→ Excerpt
- - -

The song “Highland Harry” written by Robert Burns was based on a chorus he heard sung in Dunblane.
The melody for his "Highland Harry" (also known as Highlander's Lament) appeared in the 'Scots Musical Museum' - a major eighteenth- and nineteenth-century collection of Scottish songs of which Robert Burns was contributor and editor.
Burns commented, in his notes for the 'Museum', that the oldest title to this melody he had encountered was 'The Highland Watch's farewell to Ireland'. He goes on to say that 'the chorus I picked up from an old woman in Dunblane; the rest of the song is mine'.
The tune is generally considered to have originally been a composition for the bagpipes. It was published in 1762 in Edinburgh by Neil Stewart in his "Collection of the Newest and Best Reels or Country Dances."
The song, which Scottish folk duo The Corries recorded as "My Harry was a gallant blade", tells the tale of the love of "Highland Harry"(who was a Harry Lunsdale) by Jeanie Gordon, a daughter of the Laird of Knockhaspie in Aberdeenshire.
Thomson, the publisher of the poems of Robert Burns, corresponded with Beethoven (1770-1827) over commissioning the composer to make an arrangement of this melody with the text by Robert Burns. After asking Thomson to describe what the song was about, Beethoven created different settings.
Robert Burns wrote the song “Allan Water” which is the river which flows through Dunblane, the opening lines of which are: “By Allan-side I chanc'd to rove, While Phebus sank beyond Benledi;”
In a letter to George Thomson dated 19 August 1793, Robert Burns wrote, "I walked out yesterday evening with a volume of the Museum in my hand, when turning up ‘Allan Water’... It appeared to me rather unworthy of so fine an air: and recollecting that it is on your list, I sat, and raved, under the shade of an old thorn, till I wrote one to suit the measure. I may be wrong; but I think it not in my worst style."

- - -

→ Excerpted records
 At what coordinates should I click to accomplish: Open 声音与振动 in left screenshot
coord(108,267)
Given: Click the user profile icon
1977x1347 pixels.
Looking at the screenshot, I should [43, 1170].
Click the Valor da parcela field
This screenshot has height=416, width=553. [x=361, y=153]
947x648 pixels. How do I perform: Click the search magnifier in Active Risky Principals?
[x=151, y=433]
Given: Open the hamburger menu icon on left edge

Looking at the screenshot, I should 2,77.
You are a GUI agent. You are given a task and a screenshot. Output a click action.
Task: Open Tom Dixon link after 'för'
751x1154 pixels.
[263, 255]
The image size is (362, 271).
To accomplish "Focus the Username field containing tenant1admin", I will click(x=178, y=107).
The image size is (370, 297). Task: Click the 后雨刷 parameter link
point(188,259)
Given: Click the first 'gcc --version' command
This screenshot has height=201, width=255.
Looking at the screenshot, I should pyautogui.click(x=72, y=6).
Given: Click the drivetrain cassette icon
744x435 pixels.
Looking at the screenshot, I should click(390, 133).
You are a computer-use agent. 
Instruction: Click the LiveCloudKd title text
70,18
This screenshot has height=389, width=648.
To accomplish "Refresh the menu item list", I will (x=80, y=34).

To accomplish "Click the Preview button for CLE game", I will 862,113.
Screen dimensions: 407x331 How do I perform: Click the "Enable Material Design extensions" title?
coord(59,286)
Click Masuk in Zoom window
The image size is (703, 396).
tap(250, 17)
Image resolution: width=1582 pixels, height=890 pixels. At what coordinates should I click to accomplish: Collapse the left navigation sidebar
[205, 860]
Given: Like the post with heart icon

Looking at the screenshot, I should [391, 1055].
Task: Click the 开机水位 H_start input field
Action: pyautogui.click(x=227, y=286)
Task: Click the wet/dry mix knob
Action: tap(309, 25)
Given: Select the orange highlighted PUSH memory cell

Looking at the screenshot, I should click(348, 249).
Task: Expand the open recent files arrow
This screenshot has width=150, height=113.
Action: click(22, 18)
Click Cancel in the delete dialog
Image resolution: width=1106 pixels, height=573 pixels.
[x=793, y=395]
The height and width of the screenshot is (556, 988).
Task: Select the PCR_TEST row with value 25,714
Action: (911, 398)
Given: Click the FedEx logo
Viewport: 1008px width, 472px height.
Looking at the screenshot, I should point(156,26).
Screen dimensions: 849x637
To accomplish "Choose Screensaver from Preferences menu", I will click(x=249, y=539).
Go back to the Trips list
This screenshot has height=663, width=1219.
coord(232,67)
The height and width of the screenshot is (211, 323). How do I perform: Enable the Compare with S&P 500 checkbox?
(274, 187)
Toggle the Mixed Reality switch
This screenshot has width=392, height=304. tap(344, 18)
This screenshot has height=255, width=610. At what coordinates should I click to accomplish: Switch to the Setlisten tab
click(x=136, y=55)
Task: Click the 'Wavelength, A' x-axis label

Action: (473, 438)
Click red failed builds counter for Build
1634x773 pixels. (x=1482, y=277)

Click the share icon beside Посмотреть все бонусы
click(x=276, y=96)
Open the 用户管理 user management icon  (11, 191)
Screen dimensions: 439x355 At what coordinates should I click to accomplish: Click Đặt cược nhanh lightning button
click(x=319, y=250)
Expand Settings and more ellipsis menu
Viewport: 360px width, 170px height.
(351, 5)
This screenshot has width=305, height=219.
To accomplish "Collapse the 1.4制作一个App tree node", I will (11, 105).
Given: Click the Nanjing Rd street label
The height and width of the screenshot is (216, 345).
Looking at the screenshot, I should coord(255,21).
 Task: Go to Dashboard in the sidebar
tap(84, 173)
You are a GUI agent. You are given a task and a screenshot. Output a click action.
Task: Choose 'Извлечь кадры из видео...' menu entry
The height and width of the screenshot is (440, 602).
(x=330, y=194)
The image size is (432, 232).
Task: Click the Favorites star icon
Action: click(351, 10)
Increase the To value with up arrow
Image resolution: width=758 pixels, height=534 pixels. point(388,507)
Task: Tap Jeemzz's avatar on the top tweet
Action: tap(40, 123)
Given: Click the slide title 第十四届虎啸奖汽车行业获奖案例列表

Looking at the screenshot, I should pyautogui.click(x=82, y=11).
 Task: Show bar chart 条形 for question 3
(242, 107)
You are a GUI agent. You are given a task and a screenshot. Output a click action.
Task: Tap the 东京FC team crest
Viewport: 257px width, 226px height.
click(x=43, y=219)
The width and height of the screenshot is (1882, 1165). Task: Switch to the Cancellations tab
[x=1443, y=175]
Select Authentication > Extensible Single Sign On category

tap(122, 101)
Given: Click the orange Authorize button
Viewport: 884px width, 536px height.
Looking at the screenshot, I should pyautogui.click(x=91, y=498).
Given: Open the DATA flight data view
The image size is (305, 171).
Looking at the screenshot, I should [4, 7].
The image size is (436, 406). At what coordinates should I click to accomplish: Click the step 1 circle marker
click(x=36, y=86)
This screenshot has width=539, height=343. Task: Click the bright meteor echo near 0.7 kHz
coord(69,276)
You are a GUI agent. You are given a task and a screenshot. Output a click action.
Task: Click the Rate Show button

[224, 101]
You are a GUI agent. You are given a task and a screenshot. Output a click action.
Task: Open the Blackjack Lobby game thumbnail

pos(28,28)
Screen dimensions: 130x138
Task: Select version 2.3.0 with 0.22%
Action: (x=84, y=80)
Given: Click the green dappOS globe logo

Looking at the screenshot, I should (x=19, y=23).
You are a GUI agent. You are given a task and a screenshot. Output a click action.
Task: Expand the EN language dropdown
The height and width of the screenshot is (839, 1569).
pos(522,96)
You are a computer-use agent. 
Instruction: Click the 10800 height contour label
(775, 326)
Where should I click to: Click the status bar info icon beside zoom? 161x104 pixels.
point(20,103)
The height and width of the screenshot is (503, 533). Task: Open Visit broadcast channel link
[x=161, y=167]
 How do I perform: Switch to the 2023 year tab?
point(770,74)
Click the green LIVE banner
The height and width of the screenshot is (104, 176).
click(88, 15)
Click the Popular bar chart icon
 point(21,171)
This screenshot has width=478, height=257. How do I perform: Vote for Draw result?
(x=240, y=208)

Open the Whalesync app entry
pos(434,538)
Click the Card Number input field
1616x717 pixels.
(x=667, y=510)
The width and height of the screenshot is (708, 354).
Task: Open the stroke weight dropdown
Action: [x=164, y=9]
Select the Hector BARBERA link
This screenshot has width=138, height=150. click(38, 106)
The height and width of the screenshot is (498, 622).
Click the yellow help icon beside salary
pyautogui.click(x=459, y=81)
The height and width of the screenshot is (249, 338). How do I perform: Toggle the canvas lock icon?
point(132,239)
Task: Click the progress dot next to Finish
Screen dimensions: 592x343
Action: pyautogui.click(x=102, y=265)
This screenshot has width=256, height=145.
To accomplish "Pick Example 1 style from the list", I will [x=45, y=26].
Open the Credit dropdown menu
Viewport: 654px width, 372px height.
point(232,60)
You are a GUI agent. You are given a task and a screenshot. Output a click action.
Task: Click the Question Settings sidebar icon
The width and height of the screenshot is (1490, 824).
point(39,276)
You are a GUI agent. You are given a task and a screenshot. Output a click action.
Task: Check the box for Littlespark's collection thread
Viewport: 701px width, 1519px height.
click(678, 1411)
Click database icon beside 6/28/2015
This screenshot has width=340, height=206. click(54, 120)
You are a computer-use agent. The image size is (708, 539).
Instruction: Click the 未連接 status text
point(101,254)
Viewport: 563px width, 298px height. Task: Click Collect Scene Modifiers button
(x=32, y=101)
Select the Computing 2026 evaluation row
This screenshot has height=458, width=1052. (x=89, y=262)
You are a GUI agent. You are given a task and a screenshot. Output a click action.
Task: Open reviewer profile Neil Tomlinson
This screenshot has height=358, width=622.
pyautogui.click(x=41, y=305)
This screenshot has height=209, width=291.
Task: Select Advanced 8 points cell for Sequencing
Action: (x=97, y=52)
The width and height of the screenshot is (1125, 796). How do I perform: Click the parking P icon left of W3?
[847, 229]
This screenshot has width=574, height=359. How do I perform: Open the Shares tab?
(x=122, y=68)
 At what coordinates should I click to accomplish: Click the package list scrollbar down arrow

- - -

→ Instructions
A. In the passage on Burns and Dunblane, who published the tune of "Highland Harry" in 1762, and in which city?
B. Go on with the passage on Burns and Dunblane, beginning right after its final sentence.
The entries have no connection to the passage on Burns and Dunblane.

→ Responses by task
A. Neil Stewart published it in Edinburgh.

B.
Dunblane's historic Leighton Library (Scotland's oldest purpose-built library, which would have been exactly 100 years old when Robert Burns visited Dunblane) has an Edinburgh First Edition of 1787 of the book "Poems, chiefly in the Scottish dialect" by Robert Burns, who visited Dunblane that year, 1787.
The first Edinburgh Edition of Robert Burns’ works was published by William Creech in 1787, having been first advertised on 17 April 1787. The edition contained an additional 17 poems and 5 new songs, in addition to most of the poems present in the 1786 Kilmarnock Edition.
This edition saw the first publication of a number of poems and songs including "To a Haggis" and "Green grow the Rashes" which didn't appear in the Kilmarnock edition of the previous year.
In 2010 Dunblane Burns Club funded conservation work on this volume – from the Edinburgh edition and known colloquially as the “Creech edition” from its publisher, William Creech
This portrait of Robert Burns by artist Alexander Nasmyth is the best-known image of Scotland’s national bard. Alexander Nasmyth and Robert Burns were good friends. The portrait was commissioned by the publisher William Creech to be engraved for a new edition in 1787 of poems by Robert Burns - the Edinburgh edition and known colloquially as the “Creech edition” from its publisher, William Creech. Dunblane's historic Leighton Library has this Edinburgh Creech 1787 edition of his "Poems, chiefly in the Scottish dialect." Robert Burns visited Dunblane that same year, 1787. Dunblane Burns Club, at its dissolution in 2010, funded conservation work on this volume. So this gives the closest likeness of how Robert Burns looked when he visited Dunblane.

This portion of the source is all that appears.